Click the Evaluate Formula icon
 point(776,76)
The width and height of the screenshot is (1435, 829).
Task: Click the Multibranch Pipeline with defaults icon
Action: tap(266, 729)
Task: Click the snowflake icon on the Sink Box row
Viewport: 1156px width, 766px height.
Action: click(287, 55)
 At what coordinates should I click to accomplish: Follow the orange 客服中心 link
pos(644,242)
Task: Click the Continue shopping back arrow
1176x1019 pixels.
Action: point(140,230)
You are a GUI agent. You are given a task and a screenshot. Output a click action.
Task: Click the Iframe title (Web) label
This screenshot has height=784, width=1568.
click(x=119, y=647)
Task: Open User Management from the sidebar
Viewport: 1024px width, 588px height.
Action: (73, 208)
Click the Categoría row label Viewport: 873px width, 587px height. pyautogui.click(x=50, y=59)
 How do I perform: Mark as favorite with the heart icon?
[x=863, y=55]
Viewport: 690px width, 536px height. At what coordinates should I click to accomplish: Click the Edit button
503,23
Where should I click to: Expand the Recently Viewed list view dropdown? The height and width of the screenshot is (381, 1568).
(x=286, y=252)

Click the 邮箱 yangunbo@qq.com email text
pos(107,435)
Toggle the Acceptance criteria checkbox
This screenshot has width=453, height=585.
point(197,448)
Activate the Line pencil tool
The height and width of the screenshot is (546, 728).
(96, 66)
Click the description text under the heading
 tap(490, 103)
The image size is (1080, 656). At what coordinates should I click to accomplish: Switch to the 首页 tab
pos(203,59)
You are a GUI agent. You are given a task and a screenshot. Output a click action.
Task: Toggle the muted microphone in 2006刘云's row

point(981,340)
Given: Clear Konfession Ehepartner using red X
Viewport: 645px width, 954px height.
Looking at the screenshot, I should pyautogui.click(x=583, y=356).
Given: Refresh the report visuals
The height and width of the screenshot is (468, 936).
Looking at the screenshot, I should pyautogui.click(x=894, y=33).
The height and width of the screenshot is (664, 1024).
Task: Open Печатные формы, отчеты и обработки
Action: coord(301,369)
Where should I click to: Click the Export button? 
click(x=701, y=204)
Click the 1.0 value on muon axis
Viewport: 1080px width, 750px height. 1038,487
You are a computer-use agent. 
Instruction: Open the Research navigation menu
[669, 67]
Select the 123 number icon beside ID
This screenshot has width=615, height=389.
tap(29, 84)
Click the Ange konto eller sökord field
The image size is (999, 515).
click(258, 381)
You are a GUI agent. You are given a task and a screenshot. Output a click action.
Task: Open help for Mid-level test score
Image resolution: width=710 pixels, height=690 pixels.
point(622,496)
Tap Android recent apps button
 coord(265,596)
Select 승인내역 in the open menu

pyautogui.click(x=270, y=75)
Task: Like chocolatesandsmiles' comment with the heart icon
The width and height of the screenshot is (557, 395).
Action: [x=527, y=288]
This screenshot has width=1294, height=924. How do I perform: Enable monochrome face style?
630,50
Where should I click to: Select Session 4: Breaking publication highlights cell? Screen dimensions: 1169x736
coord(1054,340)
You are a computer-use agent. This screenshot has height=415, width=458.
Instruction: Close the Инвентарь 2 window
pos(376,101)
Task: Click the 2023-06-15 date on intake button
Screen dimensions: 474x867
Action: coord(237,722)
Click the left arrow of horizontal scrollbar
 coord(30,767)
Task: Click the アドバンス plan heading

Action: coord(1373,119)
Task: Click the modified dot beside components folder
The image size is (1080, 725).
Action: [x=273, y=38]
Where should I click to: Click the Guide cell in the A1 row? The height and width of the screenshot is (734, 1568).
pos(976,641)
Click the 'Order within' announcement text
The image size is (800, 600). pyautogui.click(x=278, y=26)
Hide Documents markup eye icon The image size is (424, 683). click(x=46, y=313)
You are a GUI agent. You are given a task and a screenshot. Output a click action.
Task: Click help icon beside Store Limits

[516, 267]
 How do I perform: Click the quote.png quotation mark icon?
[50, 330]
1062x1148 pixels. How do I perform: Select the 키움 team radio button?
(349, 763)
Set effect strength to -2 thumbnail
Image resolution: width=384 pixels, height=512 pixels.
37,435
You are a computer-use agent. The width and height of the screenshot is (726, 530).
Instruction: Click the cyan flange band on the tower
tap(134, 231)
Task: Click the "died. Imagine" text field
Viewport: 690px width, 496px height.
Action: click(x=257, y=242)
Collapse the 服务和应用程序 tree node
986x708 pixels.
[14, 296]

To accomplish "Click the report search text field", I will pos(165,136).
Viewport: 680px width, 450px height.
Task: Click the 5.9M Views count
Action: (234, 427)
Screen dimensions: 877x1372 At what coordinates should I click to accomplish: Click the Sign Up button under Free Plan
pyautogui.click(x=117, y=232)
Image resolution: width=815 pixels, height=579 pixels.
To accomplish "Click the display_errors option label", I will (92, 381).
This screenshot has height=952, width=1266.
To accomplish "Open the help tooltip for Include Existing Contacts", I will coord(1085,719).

> _Aim of the exercise_: The lines to copy are those above that contain "label".

> _Output_:
Task: Click the Iframe title (Web) label
Click the Categoría row label Viewport: 873px width, 587px height. pyautogui.click(x=50, y=59)
To accomplish "Click the display_errors option label", I will (92, 381).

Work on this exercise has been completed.